L’enfer d’une étudiante française harcelée en Catalogne

Insultes quotidiennes, moqueries, coup de poing jusqu’à l’intimidation à l’arme blanche, le cas de cette jeune Française de 19 ans est allé au tribunal. Malgré les témoins et les preuves, aucune sanction n’a été prise à l’encontre des présumés auteurs de ces actes.

Photo : La Vanguardia

Eva (prénom modifié) arrive à Vic en septembre 2021 pour étudier la kinésithérapie. Cette ancienne sportive de haut niveau originaire des Pyrénées-Atlantiques choisit de s’expatrier en Catalogne en raison d’un attachement particulier à la région, d’une attirance pour les langues et pour le métier de kiné. L’université de Vic lui a d’ailleurs été recommandée par un ami de la famille. C’est donc confiante et pleine d’entrain que la jeune étudiante effectue son entrée dans les études supérieures, au sein de cette ville catalane située à 80 kilomètres au nord de Barcelone.

Universitat Vic

Photo : Universitat Vic

Mais rapidement, Eva déchante. Après une soirée étudiante au cours de laquelle la jeune fille refuse les avances d’un camarade, la spirale s’active. « Grosse pute », « salope », « sale chienne », il ne passe pas un jour sans que la jeune fille soit confrontée à des insultes, des moqueries et des menaces. « Il y a un petit groupe d’étudiants français qui a commencé à avoir des comportements violents envers elle. Puis, petit à petit, ça s’est amplifié, et elle a commencé à être impactée psychologiquement avec des insomnies, des cauchemars, des pleurs », explique le père d’Eva. Le jeune homme éconduit et son clan font courir des rumeurs sur l’étudiante, la faisant passer pour une prostituée. Malgré le soutien de ses amis, la jeune fille se retrouve isolée, sombrant dans l’angoisse et la dépression.
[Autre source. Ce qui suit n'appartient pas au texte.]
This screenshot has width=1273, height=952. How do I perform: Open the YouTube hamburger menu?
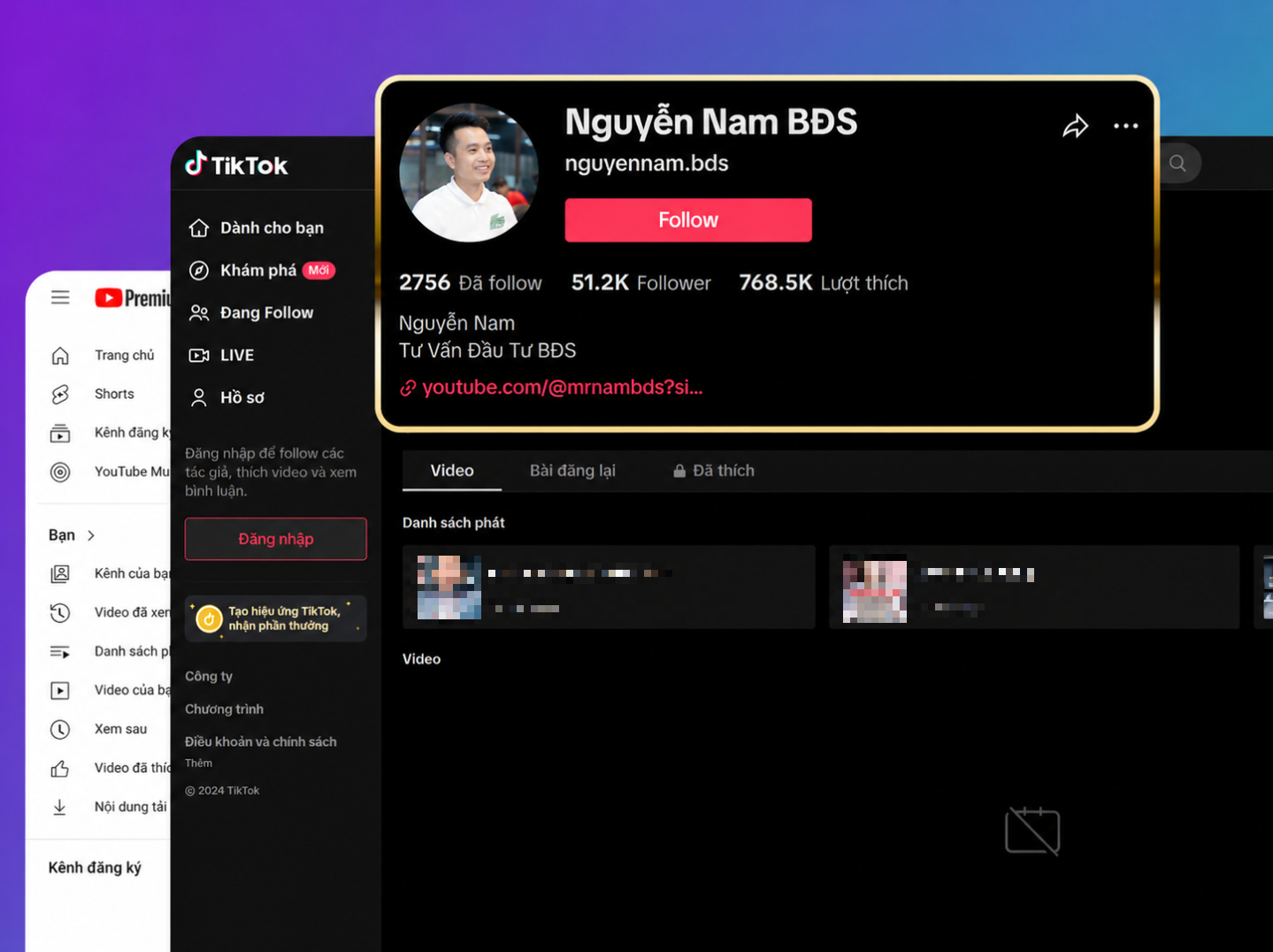(x=60, y=297)
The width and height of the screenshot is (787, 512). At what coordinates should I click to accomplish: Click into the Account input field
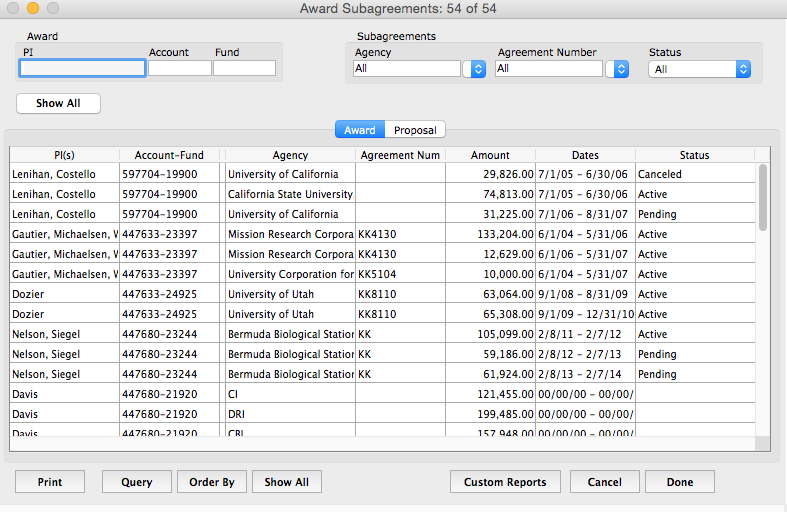click(x=180, y=68)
Du harcèlement à l’agression physique, l’affaire va au tribunal

Progressivement, le cercle de présumés harceleurs s’agrandit. Eva subit une première agression physique, un balayage au cours duquel sa tête heurte le sol, la laissant inanimée pendant plusieurs secondes. Un mois et demi plus tard, elle reçoit un coup de poing de la part d’une des personnes de ce groupe.
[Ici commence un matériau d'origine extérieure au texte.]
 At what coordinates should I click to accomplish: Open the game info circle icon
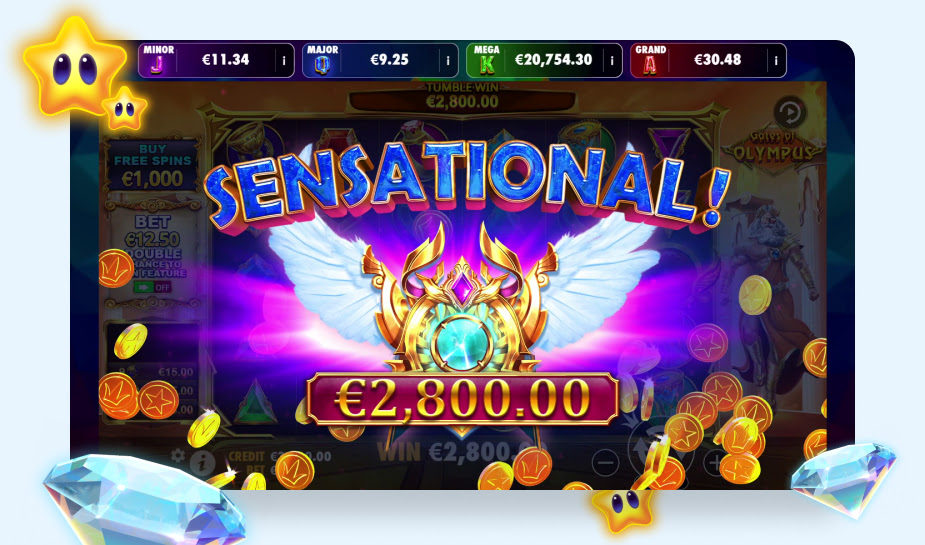(x=202, y=463)
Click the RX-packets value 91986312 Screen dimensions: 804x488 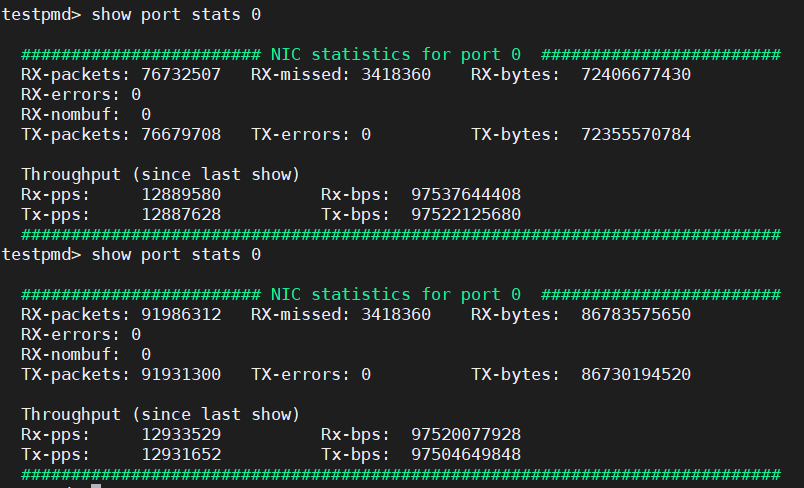click(181, 314)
Janvier 2022, trois mois après de début des faits, la jeune fille trouve la force d’en parler à sa famille. Ces derniers lui conseillent d’avertir immédiatement l’université. « La fac a très bien réagi au départ. Ils ont détaché une personne du secrétariat général pour l’accompagner et la soutenir », relatent ses parents.

L’université l’incite alors à aller porter plainte, et met en place des mesures pour assurer sa sécurité au sein d’un hébergement temporaire et sécurisé qu’elle lui fournit. Une fois la plainte déposée, trois présumés harceleurs et agresseurs sont identifiés, mais plusieurs irrégularités interpellent la victime et ses parents.

photo mossos

«Lorsqu’Eva est arrivée chez les Mossos, deux représentants de l’Université de Vic étaient présents. Il y avait une traductrice mais qui parlait moins bien espagnol qu’Eva, et beaucoup d’échanges entre les personnes de l’université de Vic et les Mossos se faisaient en catalan alors que notre fille ne parle pas cette langue », expliquent le père et la mère de l’étudiante.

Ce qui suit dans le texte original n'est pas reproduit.